On Fri, Sep 03, 2021 at 11:48:22PM +0300, Vladimir Oltean wrote:
> On Fri, Sep 03, 2021 at 01:04:19AM +0100, Russell King (Oracle) wrote:
> > Removing a lock and then running the kernel is a down right stupid
> > way to test to see if a lock is necessary.
> >
> > That approach is like having built a iron bridge, covered it in paint,
> > then you remove most the bolts, and then test to see whether it's safe
> > for vehicles to travel over it by riding your bicycle across it and
> > declaring it safe.
> >
> > Sorry, but if you think "remove lock, run kernel, if it works fine
> > the lock is unnecessary" is a valid approach, then you've just
> > disqualified yourself from discussing this topic any further.
> > Locking is done by knowing the code and code analysis, not by
> > playing "does the code fail if I remove it" games. I am utterly
> > shocked that you think that this is a valid approach.
>
> ... and this is exactly why you will no longer get any attention from me
> on this topic. Good luck.

Good, because your approach to this to me reads as "I don't think you
know what the hell you're doing so I'm going to remove a lock to test
whether it is needed." Effectively, that action is an insult towards
me as the author of that code.

And as I said, if you think that's a valid approach, then quite frankly
I don't want you touching my code, because you clearly don't know what
you're doing as you aren't willing to put the necessary effort in to
understanding the code.

Removing a lock and running the kernel is _never_ a valid way to see
whether the lock is required or not. The only way is via code analysis.

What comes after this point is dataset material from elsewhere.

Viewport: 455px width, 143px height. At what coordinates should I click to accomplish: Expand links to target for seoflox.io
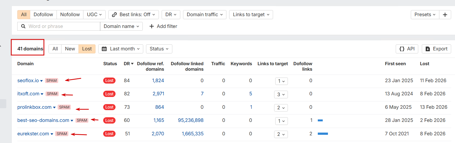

I wonder whether you'd take the same approach with filesystems or
memory management code. Why don't you try removing some locks from
those subsystems and see how long your filesystems last?

You could have asked why the lock was necessary, and I would have
described it. That would have been the civil approach. Maybe even
put forward a hypothesis why you think the lock isn't necessary, but
no, you decide that the best way to go about this is to remove the
lock and see whether the kernel breaks.

It may shock you to know that those of us who have been working on
the kernel for almost 30 years and have seen the evolution of the
kernel from uniprocessor to SMP, have had to debug race conditions
caused by a lack of locking know very well that you can have what
seems to be a functioning kernel despite missing locks - and such a
kernel can last quite a long time and only show up the race quite
rarely. This is exactly why "lets remove the lock and see if it
breaks" is a completely invalid approach. I'm sorry that you don't
seem to realise just how stupid a suggestion that was.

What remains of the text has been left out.